Export Guarantees Act 1968
- Parliament of the United Kingdom
- Long title: An Act to consolidate the Export Guarantees Acts 1949 to 1967 as amended by the National Loans Act 1968.
- Citation: 1968 c. 26
- Territorial extent: United Kingdom

Dates
- Royal assent: 30 May 1968
- Commencement: 30 May 1968
- Repealed: 3 August 1975

Other legislation
- Amends: See § Repealed enactments
- Repeals/revokes: See § Repealed enactments
- Amended by: Export Guarantees and Payments Act 1970; Overseas Investment and Export Guarantees Act 1972; Export Guarantees Amendment Act 1975;
- Repealed by: Export Guarantees Act 1975

Status: Repealed

Text of statute as originally enacted

= Export Guarantees Act 1968 =

Act of the Parliament of the United Kingdom

The Export Guarantees Act 1968 (c. 26) was an act of the Parliament of the United Kingdom that consolidated enactments relating to export guarantees in the United Kingdom.

== Provisions ==
=== Repealed enactments ===
Section 11(2) of the act repealed 6 enactments, listed in that section.

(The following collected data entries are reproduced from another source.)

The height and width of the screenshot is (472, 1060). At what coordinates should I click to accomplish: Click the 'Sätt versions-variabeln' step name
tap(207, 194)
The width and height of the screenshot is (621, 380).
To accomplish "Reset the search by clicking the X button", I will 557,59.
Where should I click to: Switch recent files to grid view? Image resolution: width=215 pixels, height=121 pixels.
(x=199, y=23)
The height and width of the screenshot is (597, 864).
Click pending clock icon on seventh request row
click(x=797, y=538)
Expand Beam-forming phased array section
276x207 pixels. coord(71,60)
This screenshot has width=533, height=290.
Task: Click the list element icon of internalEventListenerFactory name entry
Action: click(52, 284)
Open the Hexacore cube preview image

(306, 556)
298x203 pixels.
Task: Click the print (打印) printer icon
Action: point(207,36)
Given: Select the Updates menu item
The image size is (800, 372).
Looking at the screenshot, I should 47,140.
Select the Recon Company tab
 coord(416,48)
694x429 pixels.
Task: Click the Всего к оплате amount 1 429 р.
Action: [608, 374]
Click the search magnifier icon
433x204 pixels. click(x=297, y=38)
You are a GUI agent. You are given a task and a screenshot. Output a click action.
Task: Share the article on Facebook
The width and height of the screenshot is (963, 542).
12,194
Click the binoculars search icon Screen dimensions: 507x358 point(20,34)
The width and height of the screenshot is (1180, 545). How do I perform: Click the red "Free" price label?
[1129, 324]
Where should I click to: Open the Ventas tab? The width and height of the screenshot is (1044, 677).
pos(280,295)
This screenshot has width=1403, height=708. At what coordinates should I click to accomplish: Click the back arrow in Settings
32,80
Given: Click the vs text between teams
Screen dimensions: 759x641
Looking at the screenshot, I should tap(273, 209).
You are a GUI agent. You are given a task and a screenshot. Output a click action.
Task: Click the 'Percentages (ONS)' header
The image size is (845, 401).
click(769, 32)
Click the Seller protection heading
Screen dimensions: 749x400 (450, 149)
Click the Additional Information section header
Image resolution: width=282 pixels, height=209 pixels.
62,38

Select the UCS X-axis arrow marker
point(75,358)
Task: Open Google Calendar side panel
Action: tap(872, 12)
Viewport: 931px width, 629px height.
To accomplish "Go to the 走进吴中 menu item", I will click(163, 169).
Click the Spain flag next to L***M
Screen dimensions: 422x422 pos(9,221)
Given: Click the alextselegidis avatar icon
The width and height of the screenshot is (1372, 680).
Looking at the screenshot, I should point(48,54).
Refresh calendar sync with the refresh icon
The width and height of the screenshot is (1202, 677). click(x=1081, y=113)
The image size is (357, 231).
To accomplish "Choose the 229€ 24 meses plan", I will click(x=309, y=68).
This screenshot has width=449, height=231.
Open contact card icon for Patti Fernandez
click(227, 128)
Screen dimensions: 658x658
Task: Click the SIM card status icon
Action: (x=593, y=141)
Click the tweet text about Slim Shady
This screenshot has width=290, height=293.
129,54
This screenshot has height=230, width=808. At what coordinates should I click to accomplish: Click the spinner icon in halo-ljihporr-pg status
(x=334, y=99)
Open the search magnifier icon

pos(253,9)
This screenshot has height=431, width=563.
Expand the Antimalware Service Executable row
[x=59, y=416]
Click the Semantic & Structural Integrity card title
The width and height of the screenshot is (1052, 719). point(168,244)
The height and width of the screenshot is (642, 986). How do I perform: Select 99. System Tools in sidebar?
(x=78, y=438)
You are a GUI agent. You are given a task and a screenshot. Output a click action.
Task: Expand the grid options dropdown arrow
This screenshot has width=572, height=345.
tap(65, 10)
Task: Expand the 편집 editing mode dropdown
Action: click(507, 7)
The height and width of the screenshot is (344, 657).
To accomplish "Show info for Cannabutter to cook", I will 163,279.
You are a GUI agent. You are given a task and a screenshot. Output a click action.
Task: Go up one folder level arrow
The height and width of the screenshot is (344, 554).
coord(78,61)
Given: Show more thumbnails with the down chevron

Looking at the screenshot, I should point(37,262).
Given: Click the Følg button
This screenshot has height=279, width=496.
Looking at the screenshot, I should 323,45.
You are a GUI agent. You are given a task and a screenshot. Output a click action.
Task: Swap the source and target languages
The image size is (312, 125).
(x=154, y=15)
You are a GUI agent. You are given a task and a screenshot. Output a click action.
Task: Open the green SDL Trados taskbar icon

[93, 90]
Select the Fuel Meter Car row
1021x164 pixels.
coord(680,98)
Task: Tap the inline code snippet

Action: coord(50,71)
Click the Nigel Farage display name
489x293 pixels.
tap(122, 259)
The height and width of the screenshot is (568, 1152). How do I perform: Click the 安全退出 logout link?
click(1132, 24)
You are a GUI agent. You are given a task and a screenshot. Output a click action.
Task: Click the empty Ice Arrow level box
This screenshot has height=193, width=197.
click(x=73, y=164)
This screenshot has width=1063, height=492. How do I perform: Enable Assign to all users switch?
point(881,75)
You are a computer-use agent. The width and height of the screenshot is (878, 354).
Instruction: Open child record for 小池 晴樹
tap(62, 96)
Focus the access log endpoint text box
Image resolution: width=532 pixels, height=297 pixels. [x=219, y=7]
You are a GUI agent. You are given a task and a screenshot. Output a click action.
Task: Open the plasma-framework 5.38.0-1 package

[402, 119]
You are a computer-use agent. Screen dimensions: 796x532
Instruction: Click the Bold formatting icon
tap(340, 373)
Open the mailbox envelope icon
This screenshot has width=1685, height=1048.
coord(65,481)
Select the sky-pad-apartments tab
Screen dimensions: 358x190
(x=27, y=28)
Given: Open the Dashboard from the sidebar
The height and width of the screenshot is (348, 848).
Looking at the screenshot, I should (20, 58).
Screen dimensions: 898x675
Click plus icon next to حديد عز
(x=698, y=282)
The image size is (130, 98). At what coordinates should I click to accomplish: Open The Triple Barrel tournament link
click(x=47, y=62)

| Citation | Short title | Extent of repeal |
|---|---|---|
| 12, 13 & 14 Geo. 6. c. 14 | Export Guarantees Act 1949 | The whole act. |
| 14 & 15 Geo. 6. c. 17 | Export Guarantees Act 1951 | The whole act. |
| 5 & 6 Eliz. 2. c. 23 | Export Guarantees Act 1957 | The whole act. |
| 1964 c. 6 | Export Guarantees Act 1964 | The whole act. |
| 1967 c. 11 | Export Guarantees Act 1967 | The whole act. |
| 1968 c. 13 | National Loans Act 1968 | In section 10, subsections (4)(a) and (5). |

== Subsequent developments ==
The whole act was repealed by section 12(2) of the Export Guarantees Act 1975, which came into force on 3 August 1975.